__Aim of the exercise__:
Write out the entries below, from the line with "You are a computer-use agent. 569x526 pixels." up to and including the line with "pyautogui.click(x=58, y=471)", and leave the pictures out of your answer.

__Task data__:

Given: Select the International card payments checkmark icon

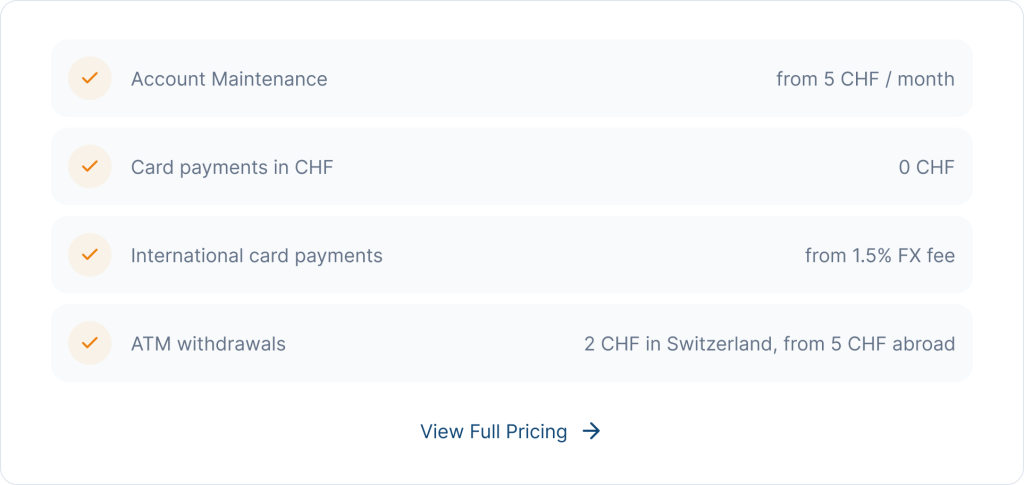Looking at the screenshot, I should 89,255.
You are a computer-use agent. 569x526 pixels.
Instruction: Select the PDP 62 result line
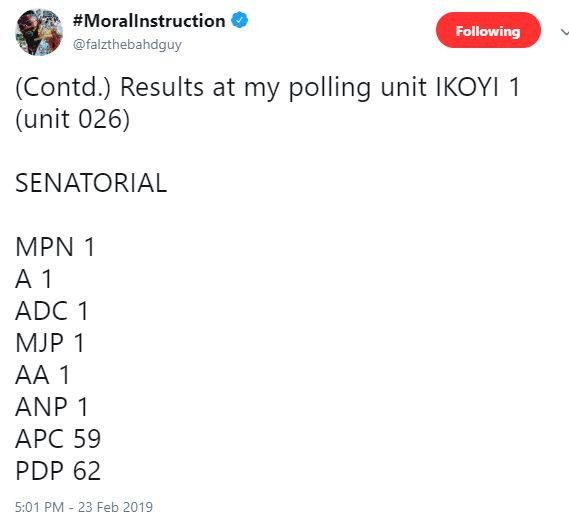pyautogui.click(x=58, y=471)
--
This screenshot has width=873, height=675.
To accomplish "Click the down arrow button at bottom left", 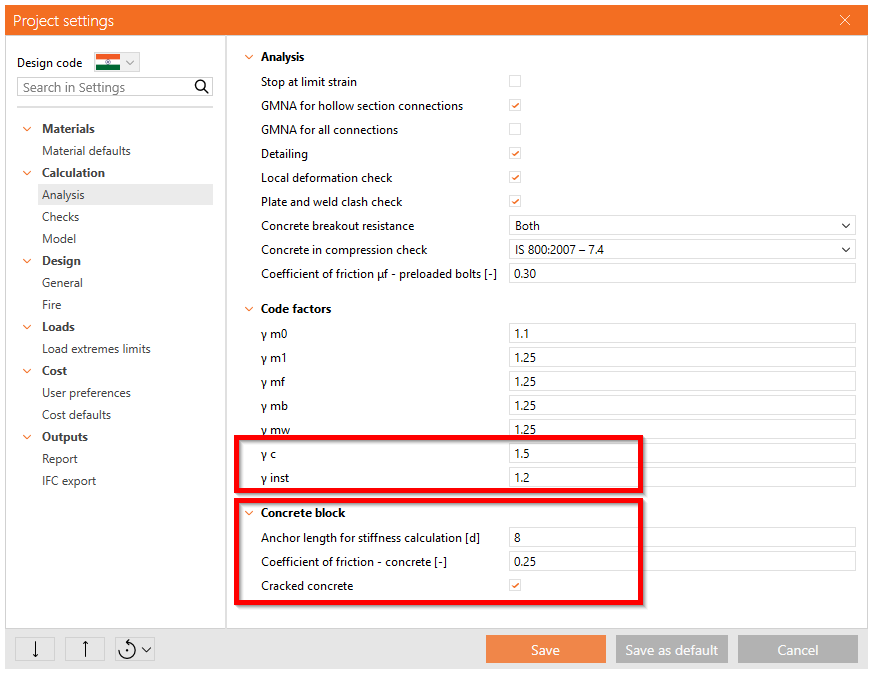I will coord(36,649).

__Exercise solution__:
You are a computer-use agent. 569x526 pixels.
Instruction: Select the PDP 62 result line
pyautogui.click(x=58, y=471)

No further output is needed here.